- Date: 17 April 1994
- Site: World Congress Centre, Melbourne, Victoria
- Hosted by: Ray Martin

Highlights
- Gold Logie: Ray Martin
- Hall of Fame: Charles "Bud" Tingwell
- Most awards: Police Rescue and Mother and Son (3)

Television coverage
- Network: Nine Network

= Logie Awards of 1994 =

The 36th Annual TV Week Logie Awards was held on Sunday 17 April 1994 at the World Congress Centre in Melbourne, and broadcast on the Nine Network.
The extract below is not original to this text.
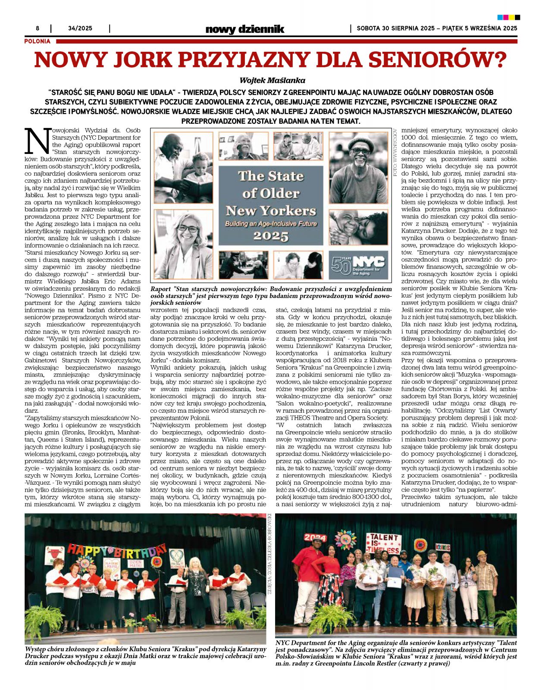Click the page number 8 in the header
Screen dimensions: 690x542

The ceremony was hosted by Ray Martin and guests included Michael Crawford and Grant Shaud.

==Winners==
===Gold Logie===
- Most Popular Personality on Australian Television
Winner: Ray Martin in Midday (Nine Network)
Other Nominees: Gary Sweet, Dieter Brummer, Daryl Somers

===Acting/Presenting===

- Most Popular Actor
Winner: Gary Sweet in Police Rescue (ABC TV)
Other Nominees: Shane Porteous in A Country Practice, Dieter Brummer in Home and Away

- Most Popular Actress
Winner: Sonia Todd in Police Rescue (ABC TV)
Other Nominees: Rebecca Gibney in All Together Now, Melissa George in Home and Away

- Most Outstanding Actor
Winner: Garry McDonald in Mother and Son (ABC TV)

- Most Outstanding Actress
Winner: Ruth Cracknell in Mother and Son (ABC TV)
Other Nominees: Denise Roberts in G.P. (ABC TV), Jacqueline McKenzie in Stark (ABC TV)

- Most Popular Comedy Personality
Winner: Ruth Cracknell in Mother and Son (ABC TV)

- Most Popular Light Entertainment Personality
Winner: Ray Martin in Midday (Nine Network)

- Most Popular New Talent
Winner: Melissa George in Home and Away (Seven Network)

===Most Popular Programs===

- Most Popular Series
Winner: Home and Away (Seven Network)
Other Nominees: A Country Practice, G.P.

- Most Popular Drama
Winner: Police Rescue (ABC TV)
 Other Nominees: Law of the Land, Snowy

- Most Popular Light Entertainment Program
Winner: Hey Hey It's Saturday (Nine Network)
Other Nominees: The Late Show, Ray Martin at Midday

- Most Popular Comedy Program
Winner: The Late Show (ABC TV)
Other Nominees: Hey Hey It's Saturday (Nine Network), Mother and Son (ABC TV)

- Most Popular Public Affairs Program
Winner: Real Life (Seven Network)
Other Nominees: A Current Affair, Hinch

- Most Popular Lifestyle or Information Program
Winner: Burke's Backyard (Nine Network)

- Most Popular Sports Program
Winner: AFL Grand Final (Seven Network)

- Most Popular Children's Program
Winner: Agro's Cartoon Connection (Seven Network)

===Most Outstanding Programs===

- Most Outstanding Achievement in Drama Production
Winner: Phoenix II (ABC TV)

- Most Outstanding Achievement in Comedy
Winner: The Late Show (ABC TV)
 Other Nominees: Mother and Son (ABC TV), Full Frontal (Seven Network)

- Most Outstanding Achievement in News
Winner: "Sydney 2000 Announcement" (Nine Network)

- Most Outstanding Achievement in Public Affairs
Winner: "Ships of Shame", Sunday (Nine Network)

- Most Outstanding Documentary Single or Series
Winner: Labor in Power (ABC TV)

- Most Outstanding Achievement by a Regional Network
Winner: Rest in Peace (Prime Television)

==Performers==
- David Dixon
- Caroline O'Connor
- Abi Tucker
- Randy Crawford
- Gary Sweet
- Jon English
- Larry Emdur
- Steady Eddy
- Matthew Krok
- Rebecca Gibney
- Kimberley Davies
- Shirley Strachan
- Ronnie Burns
- Derryn Hinch
- Jane Hall
- Mark Mitchell
- Stan Grant
- Ann-Maree Biggar

==Hall of Fame==
After a lifetime in Australian television, Charles "Bud" Tingwell became the 11th inductee into the TV Week Logies Hall of Fame.